EXERCISE AIM: Scan the listing for the word "Knife" and give the number of lines where it appears, with no other text.
BEGIN
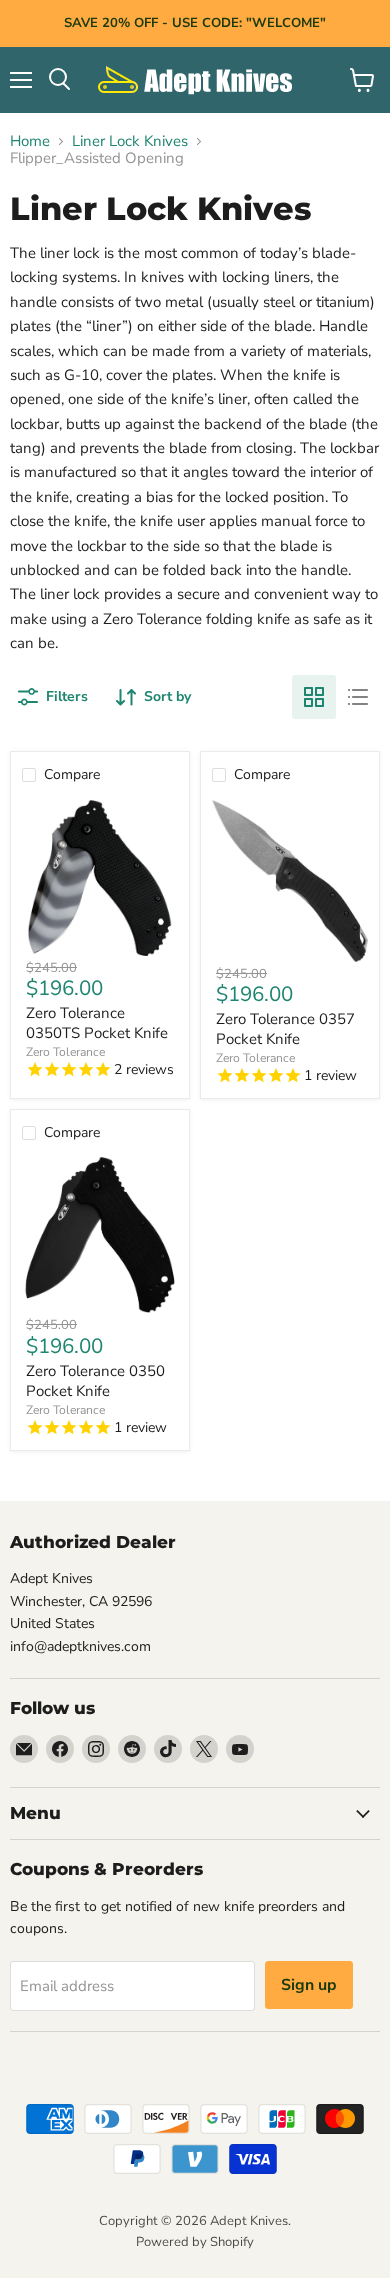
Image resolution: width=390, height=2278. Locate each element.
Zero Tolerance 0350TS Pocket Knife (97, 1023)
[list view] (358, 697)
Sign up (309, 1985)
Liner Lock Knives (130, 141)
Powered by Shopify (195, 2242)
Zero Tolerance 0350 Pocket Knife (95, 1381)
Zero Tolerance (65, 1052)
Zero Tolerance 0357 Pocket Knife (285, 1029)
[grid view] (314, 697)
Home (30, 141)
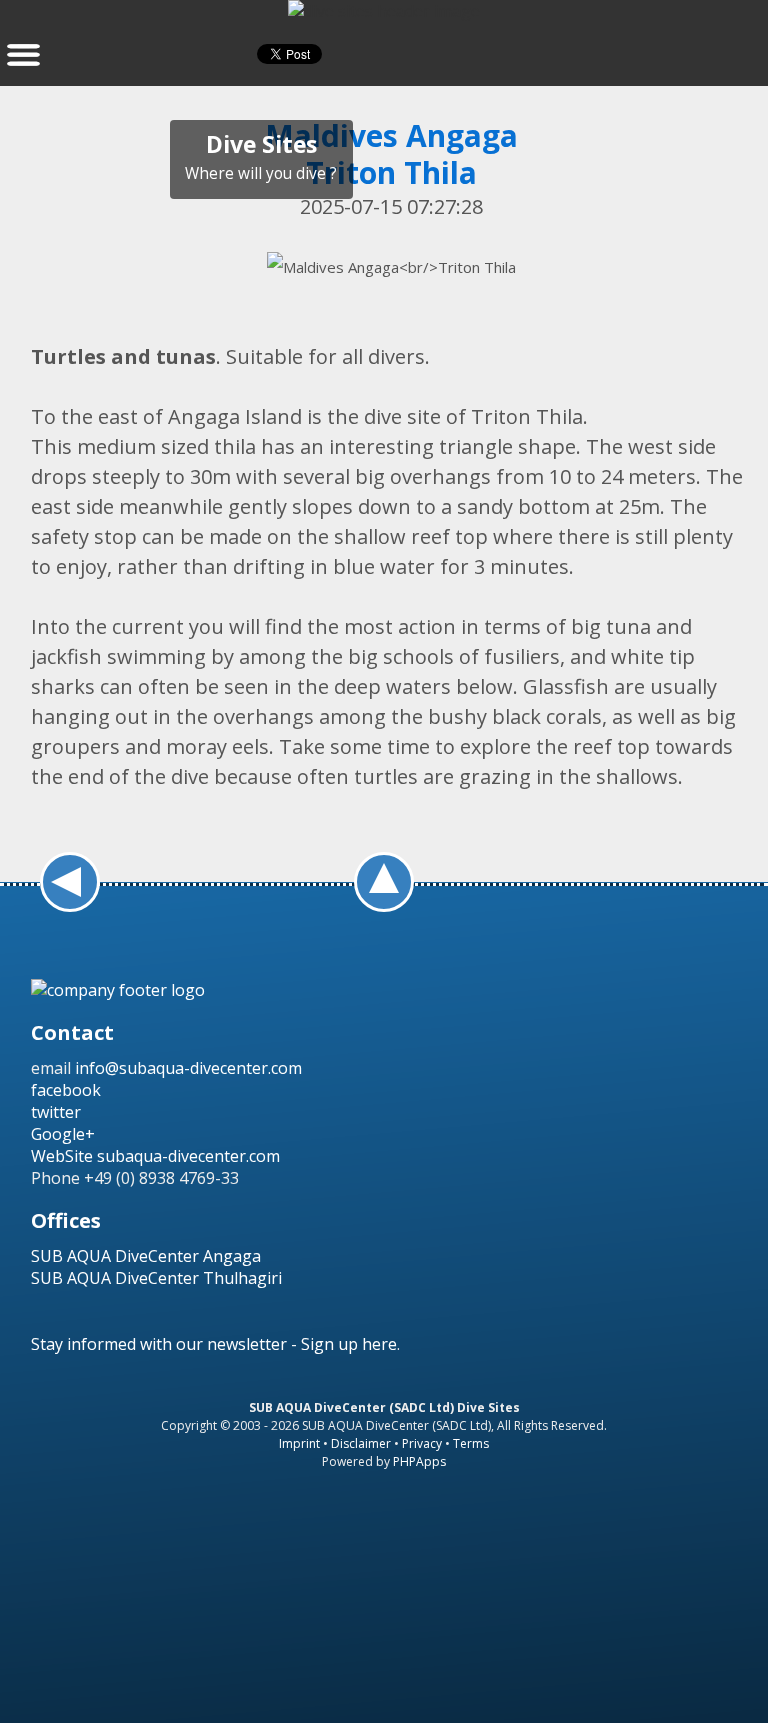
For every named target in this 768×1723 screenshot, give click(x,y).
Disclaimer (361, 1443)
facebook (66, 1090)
END
BEGIN
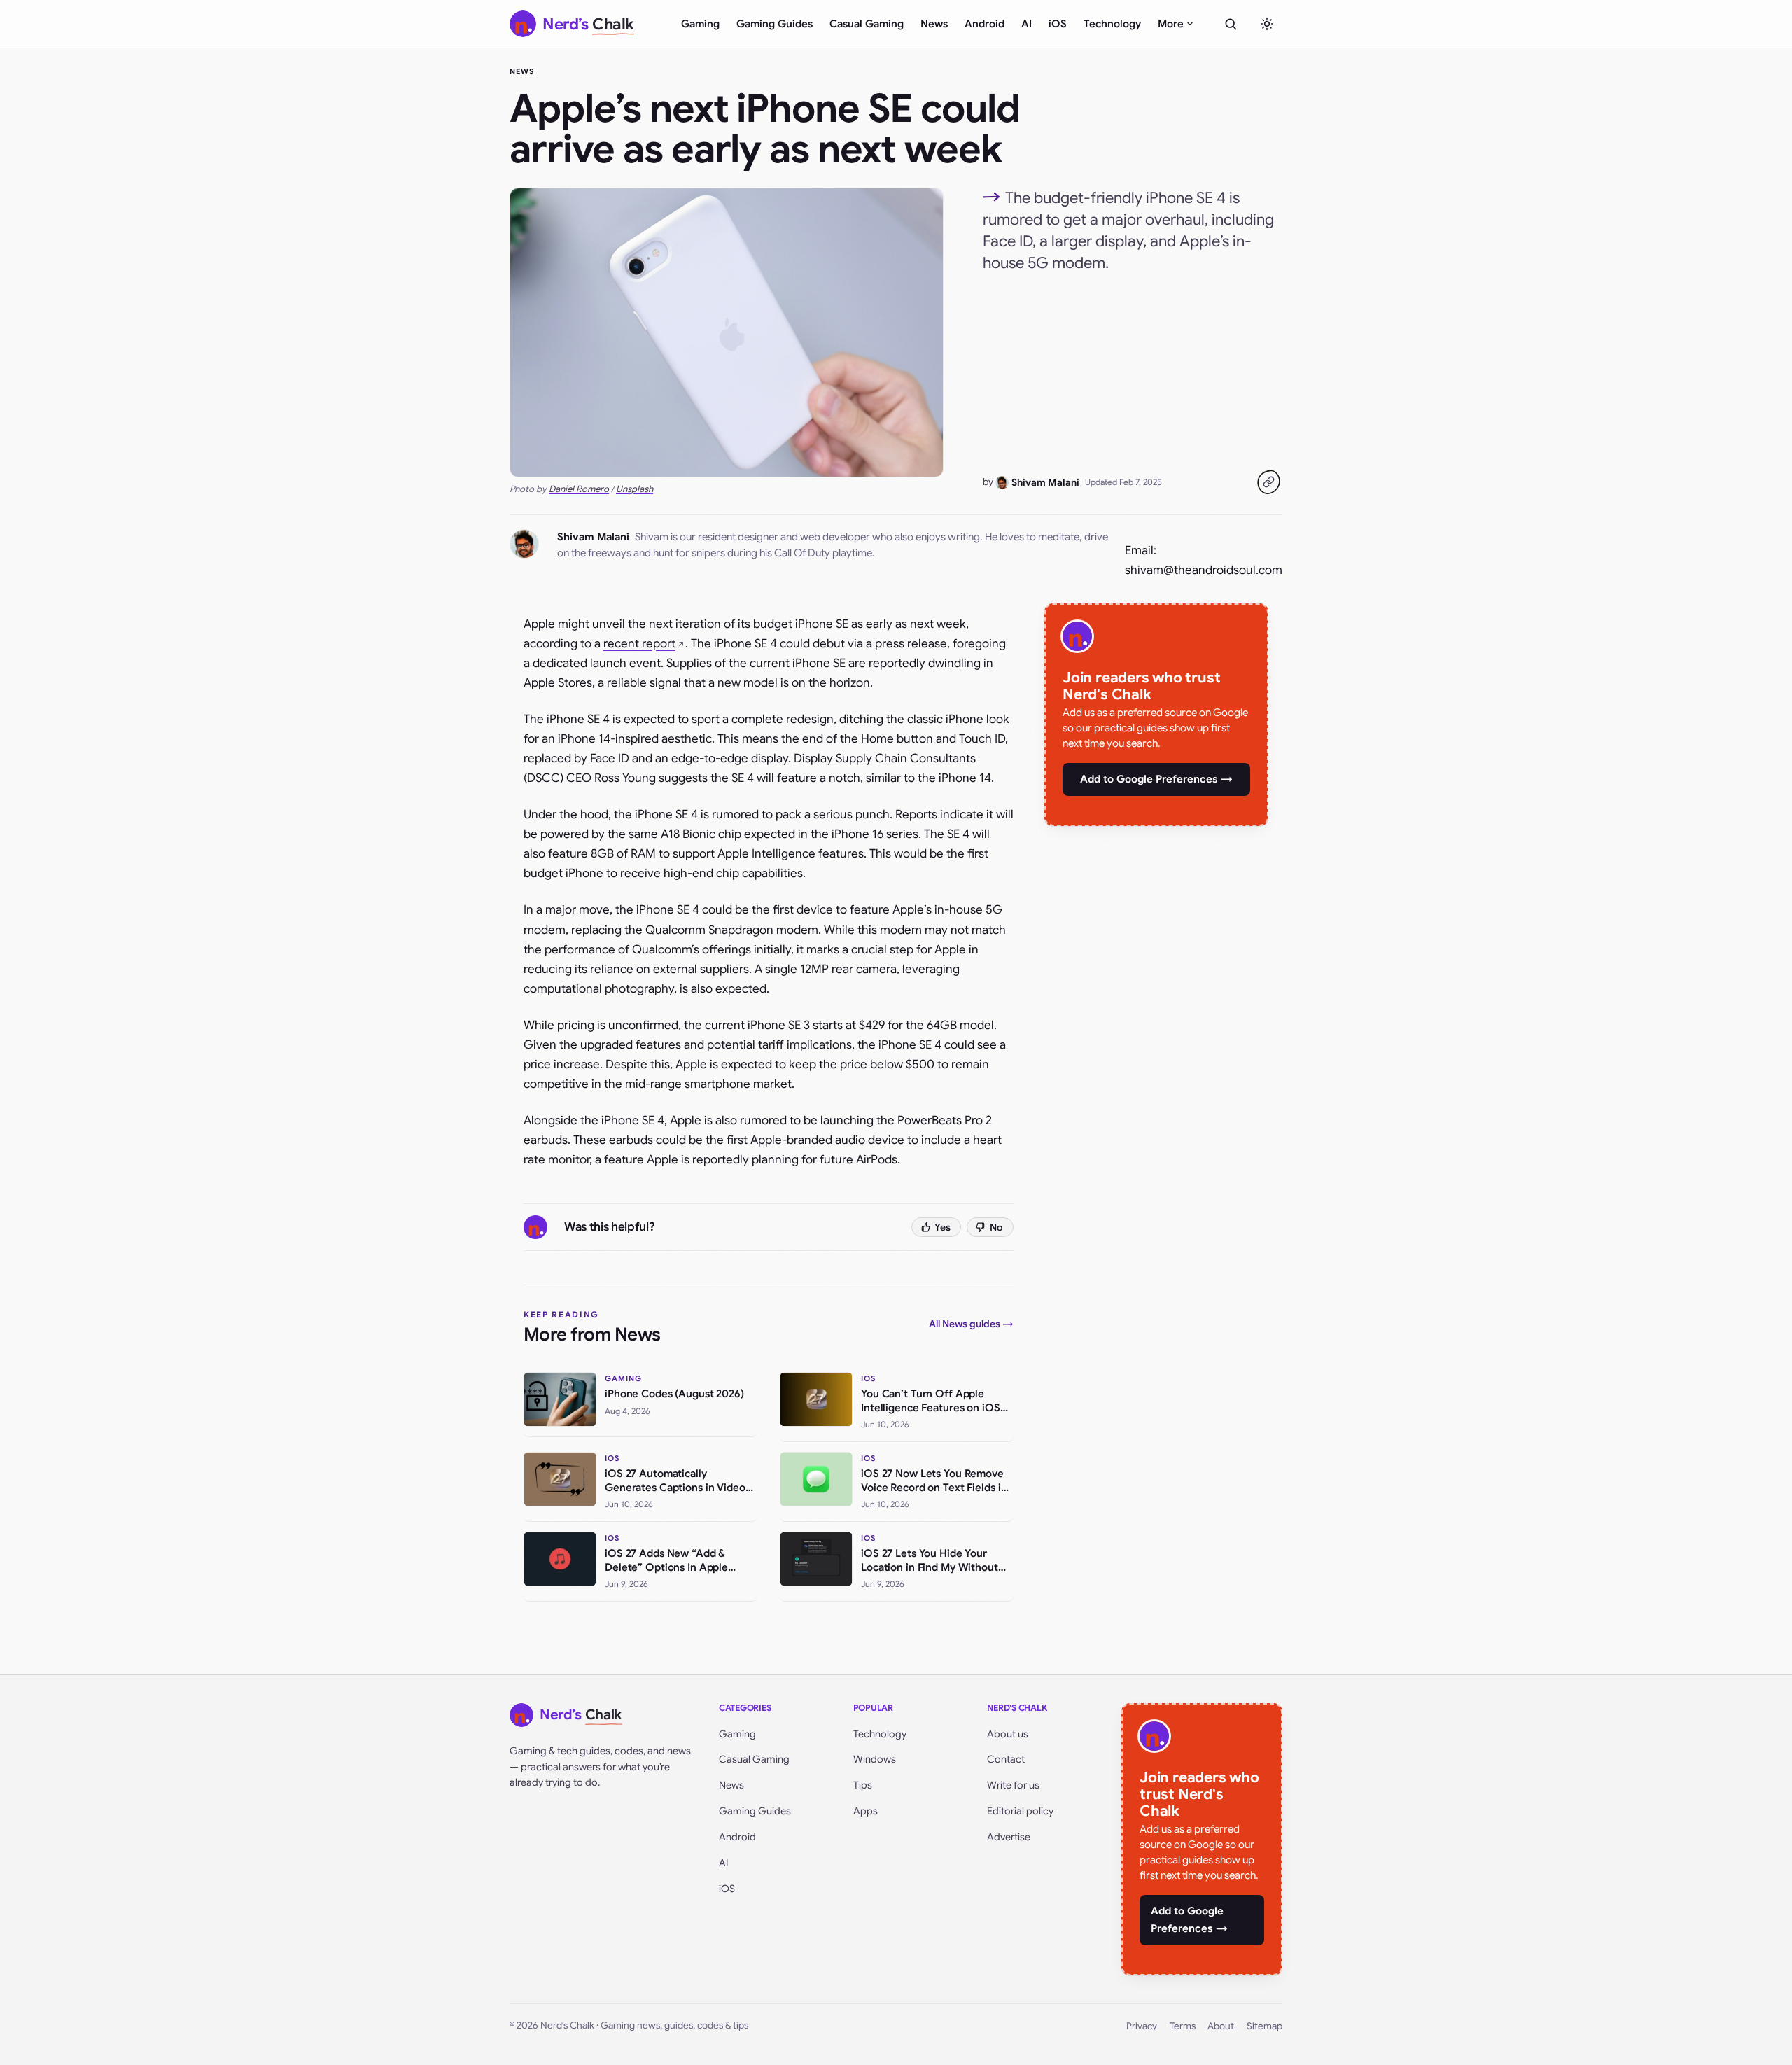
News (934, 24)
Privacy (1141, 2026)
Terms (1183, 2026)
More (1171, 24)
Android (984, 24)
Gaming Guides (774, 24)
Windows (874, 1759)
END
BEGIN
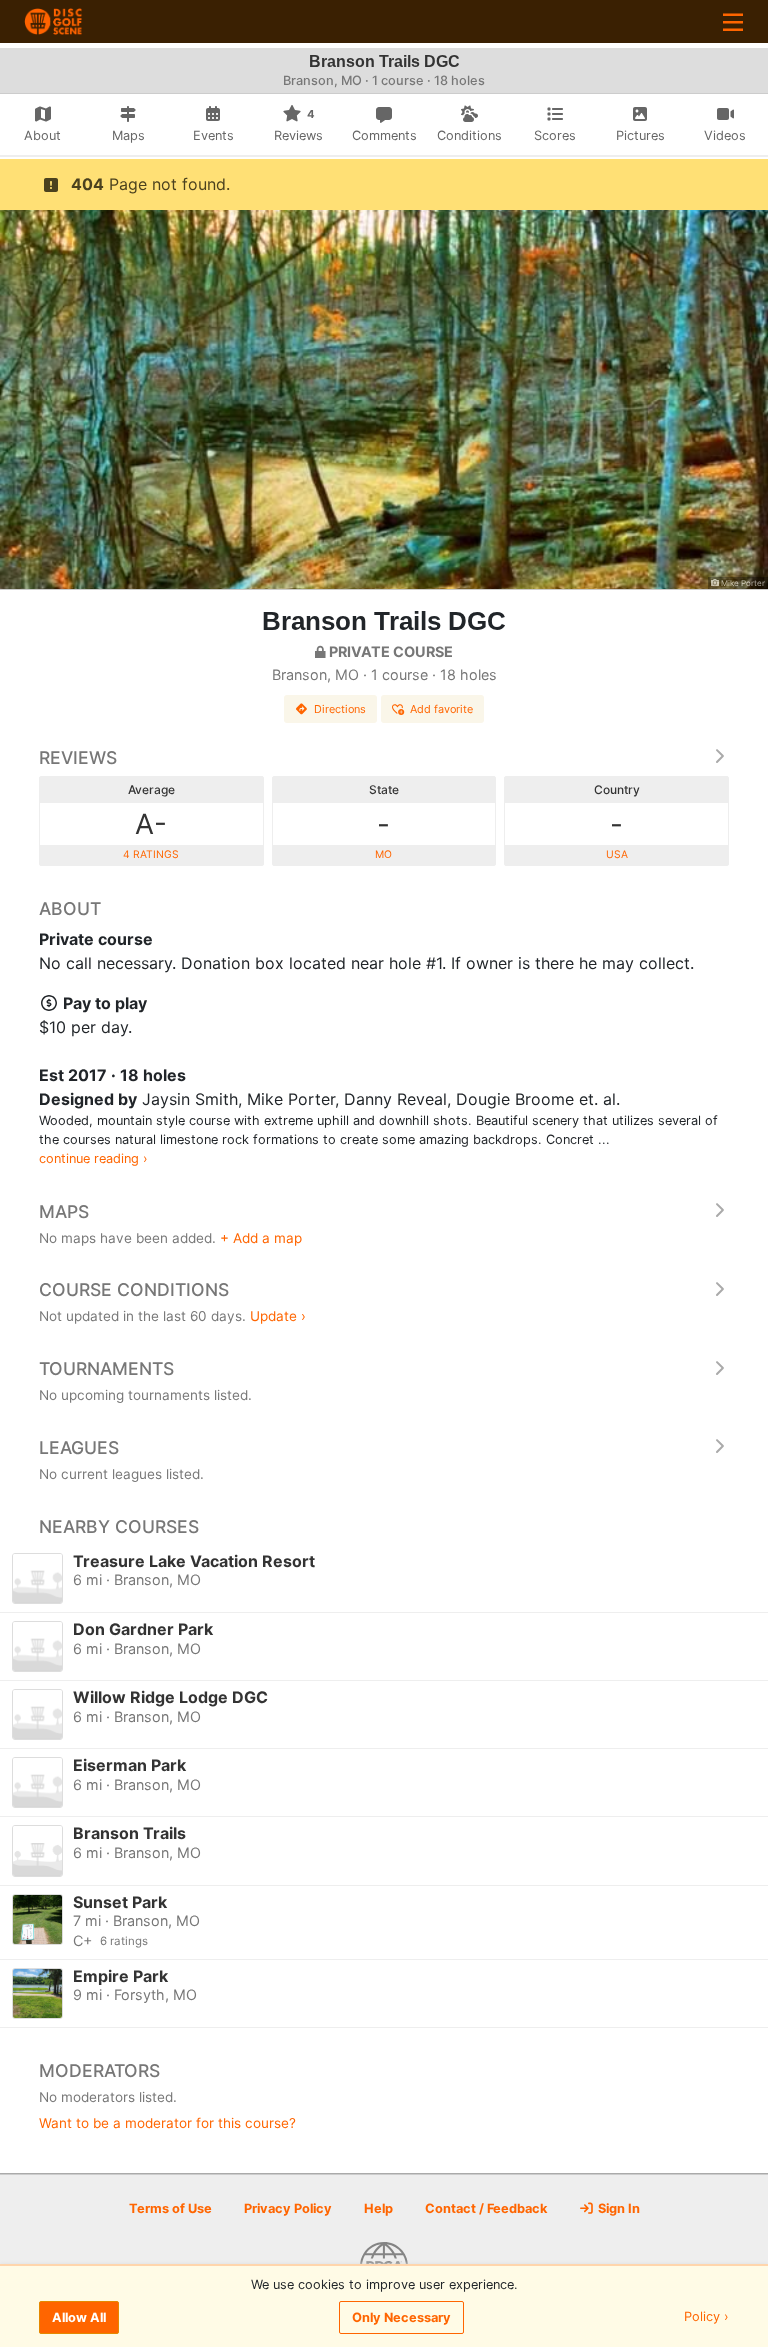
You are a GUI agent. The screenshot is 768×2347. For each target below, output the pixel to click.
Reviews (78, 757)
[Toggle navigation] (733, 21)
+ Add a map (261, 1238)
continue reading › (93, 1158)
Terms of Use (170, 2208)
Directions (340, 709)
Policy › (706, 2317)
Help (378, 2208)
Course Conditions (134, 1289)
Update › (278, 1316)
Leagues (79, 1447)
END
ANSWER SPACE: 3